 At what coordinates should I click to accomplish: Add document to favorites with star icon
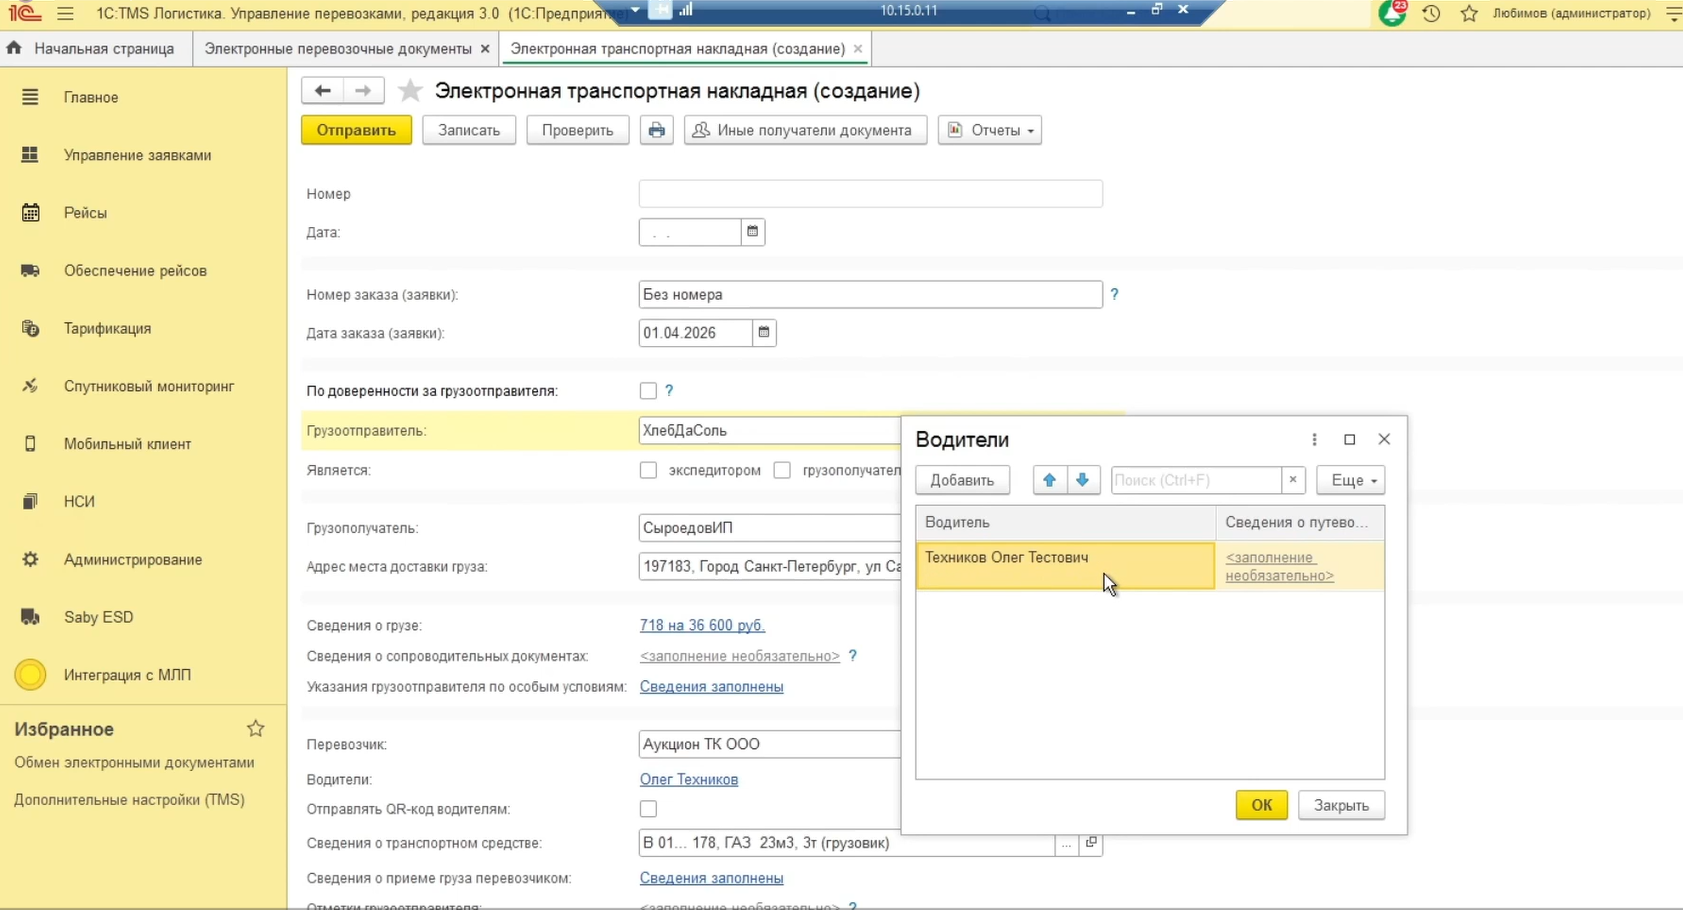click(410, 91)
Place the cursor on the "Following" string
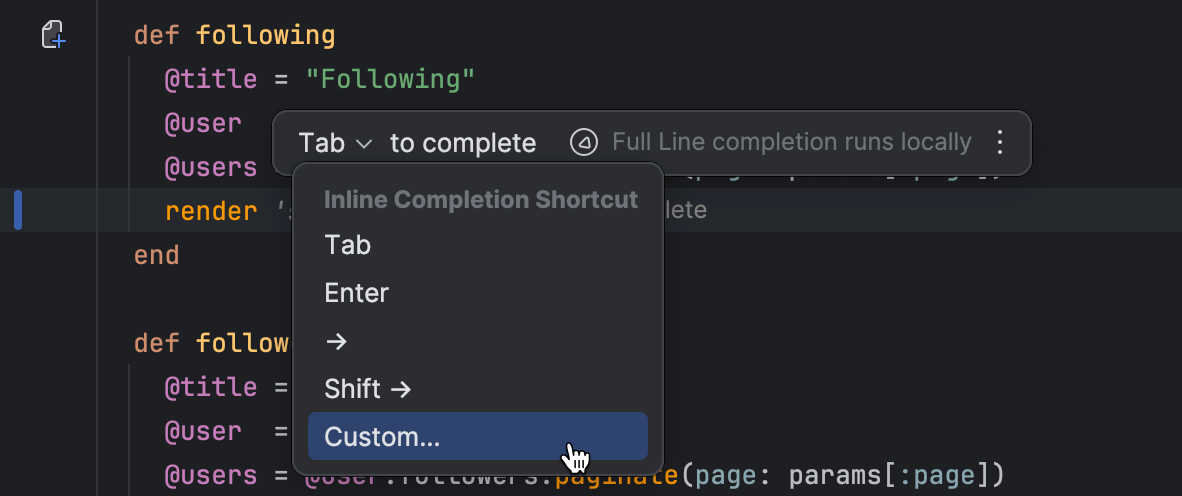This screenshot has width=1182, height=496. [x=390, y=80]

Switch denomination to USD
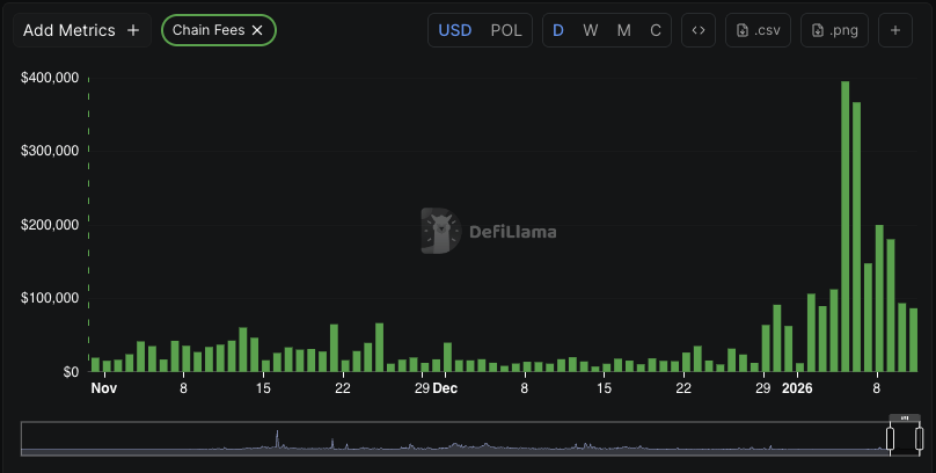(455, 30)
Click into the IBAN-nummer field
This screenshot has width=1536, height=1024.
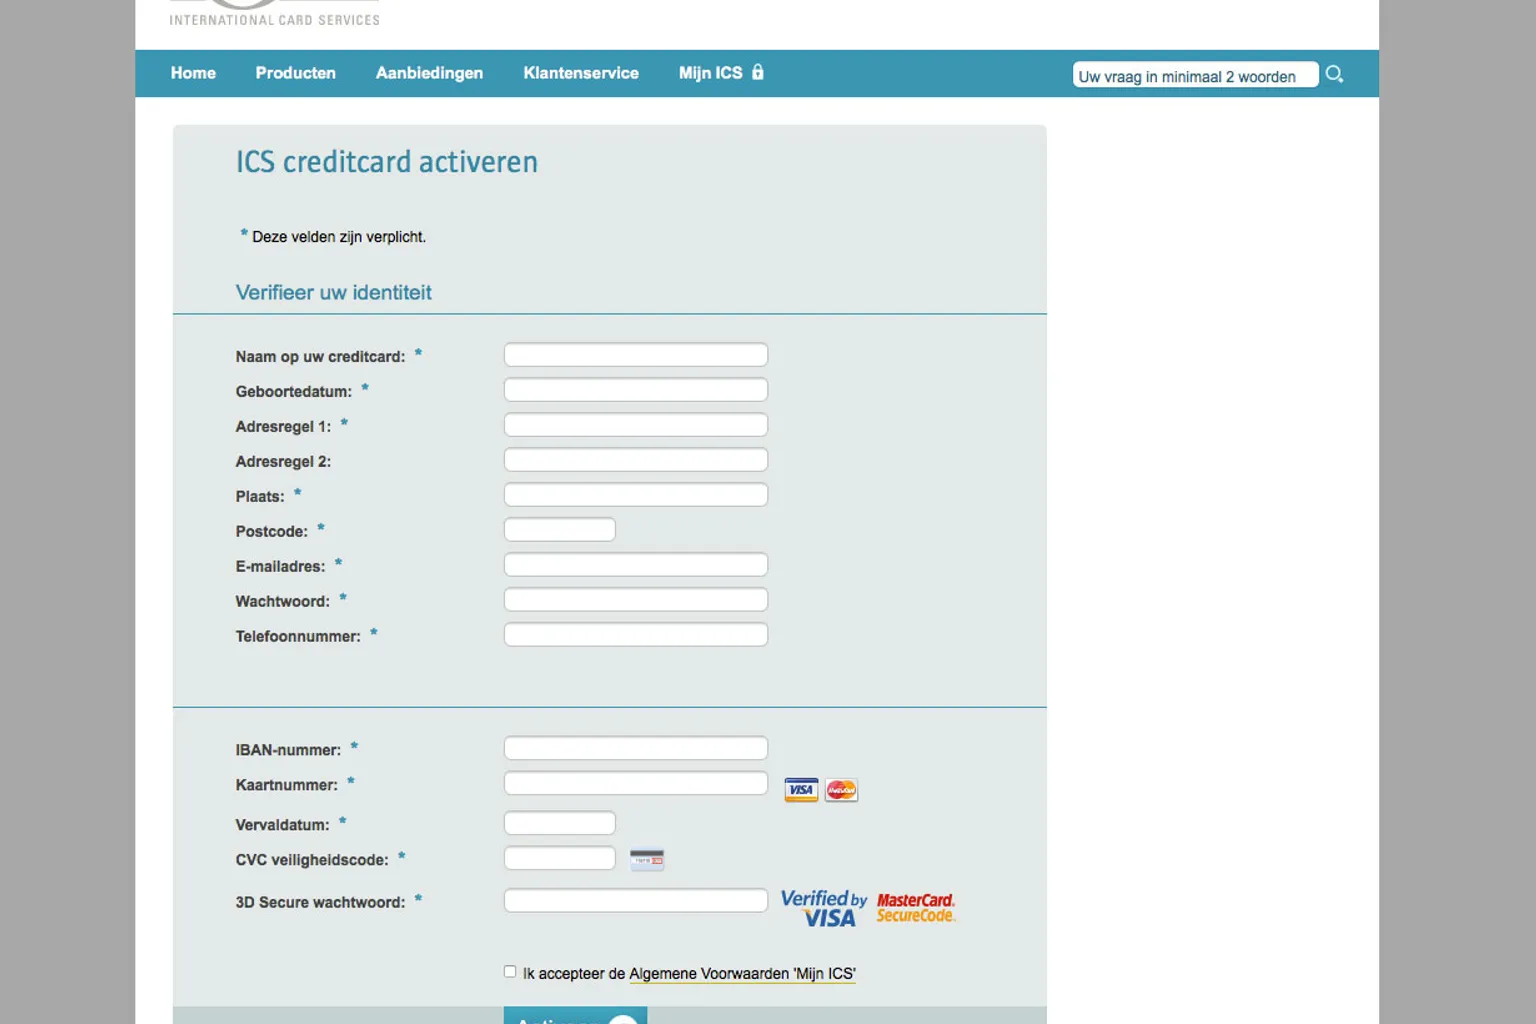click(x=635, y=748)
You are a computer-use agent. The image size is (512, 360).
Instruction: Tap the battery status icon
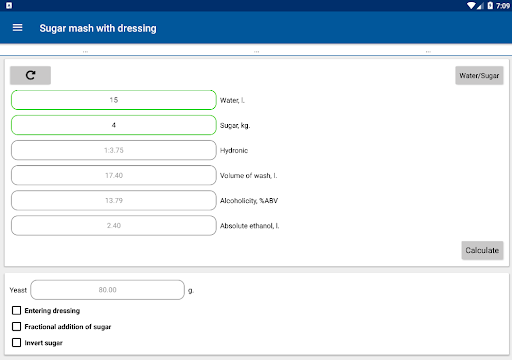(490, 6)
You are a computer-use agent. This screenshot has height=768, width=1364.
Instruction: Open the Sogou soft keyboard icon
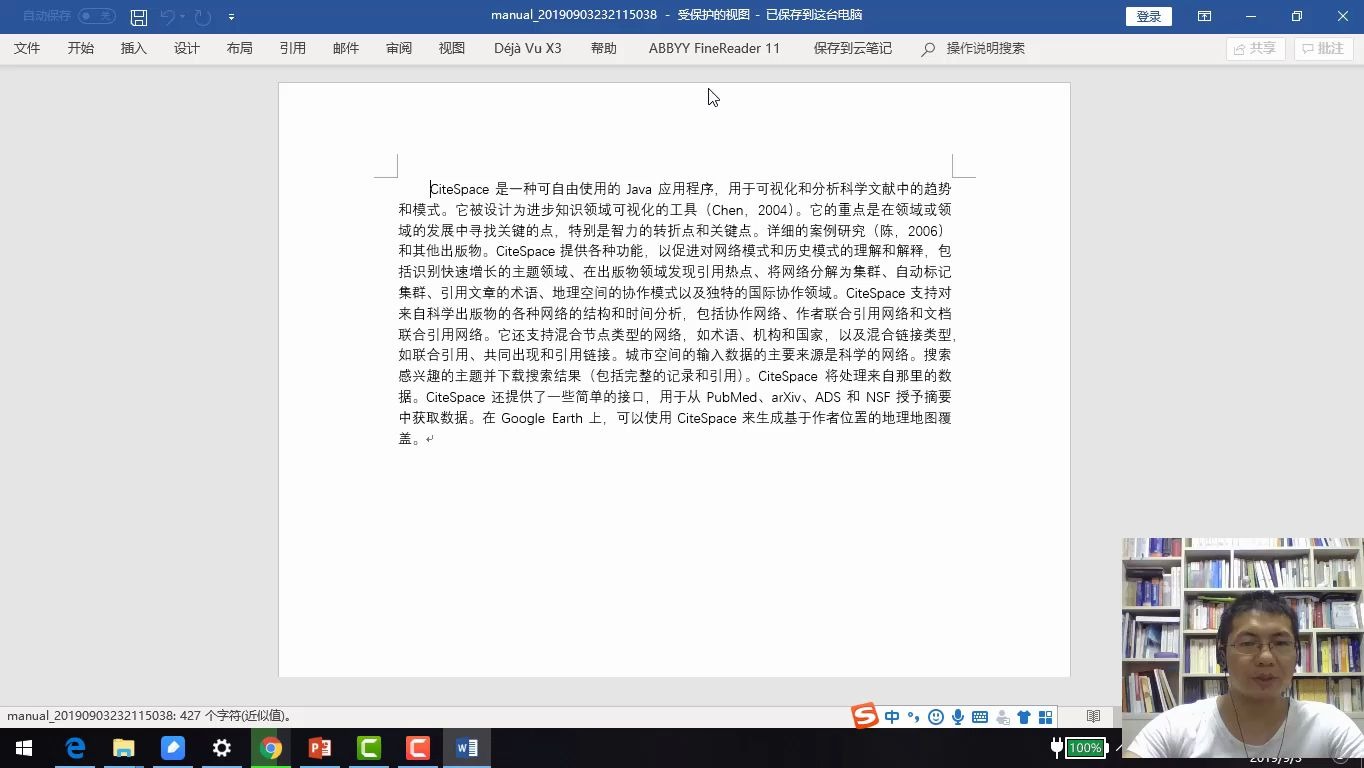pyautogui.click(x=979, y=717)
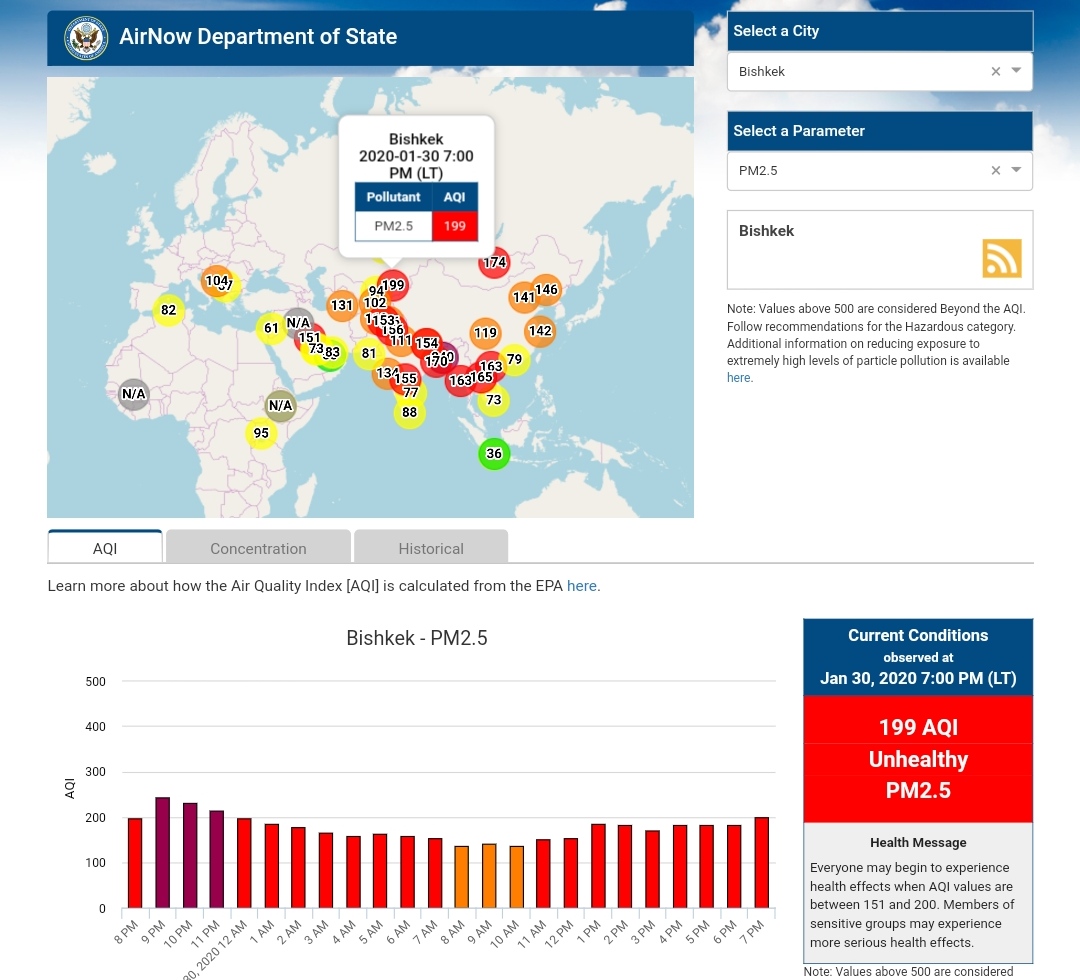Screen dimensions: 1080x980
Task: Click the orange RSS feed icon
Action: pyautogui.click(x=1002, y=258)
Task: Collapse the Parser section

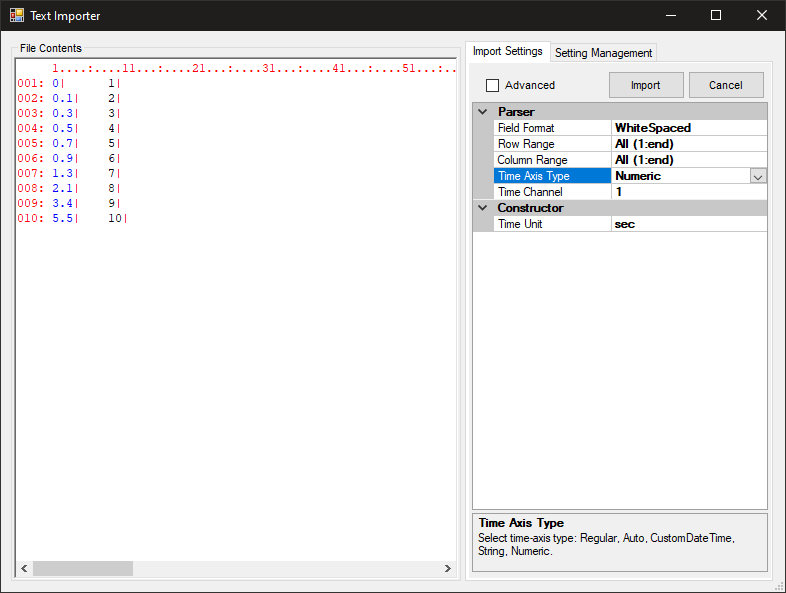Action: (x=483, y=112)
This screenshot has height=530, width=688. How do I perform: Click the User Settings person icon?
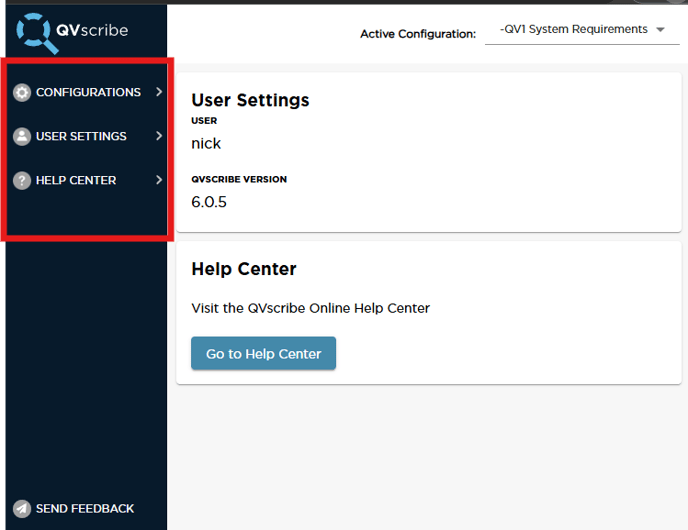click(22, 136)
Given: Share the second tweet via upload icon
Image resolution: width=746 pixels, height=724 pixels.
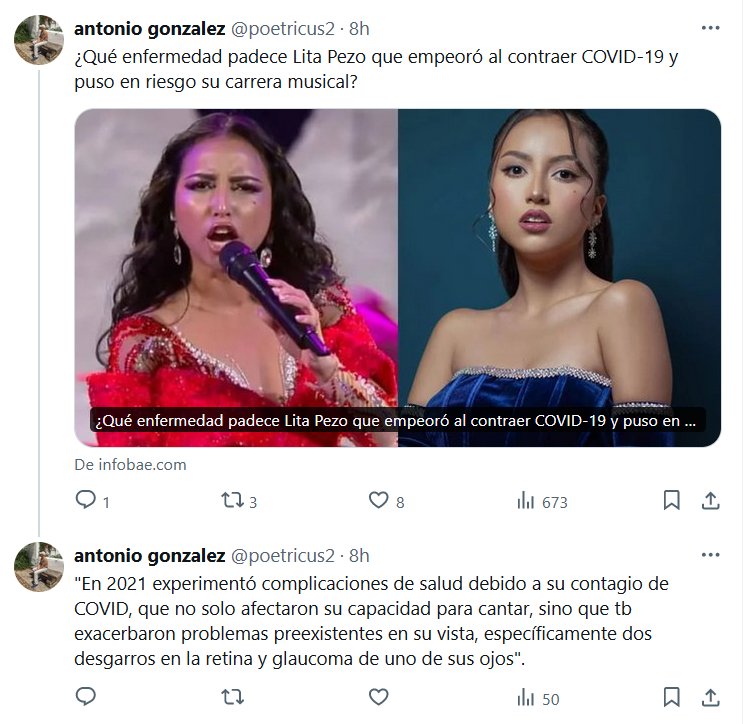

» Task details: Could you output the lines above exactly, with no pictures included?

» Solution for this exercise:
 At what coordinates should I click to accomplish: Add document to favorites with star icon
click(410, 91)
Place the cursor on the "Following" string
This screenshot has width=1182, height=496. [x=390, y=80]

Switch denomination to USD
(455, 30)
Click into the IBAN-nummer field
This screenshot has width=1536, height=1024.
click(x=635, y=748)
You are a computer-use agent. The image size is (512, 360).
Instruction: Tap the battery status icon
(490, 6)
You are a computer-use agent. This screenshot has height=768, width=1364.
Instruction: Open the Sogou soft keyboard icon
pyautogui.click(x=979, y=717)
Screen dimensions: 1080x980
Task: Click the orange RSS feed icon
Action: pyautogui.click(x=1002, y=258)
Task: Collapse the Parser section

Action: (x=483, y=112)
This screenshot has height=530, width=688. How do I perform: Click the User Settings person icon?
click(22, 136)
Given: Share the second tweet via upload icon
Image resolution: width=746 pixels, height=724 pixels.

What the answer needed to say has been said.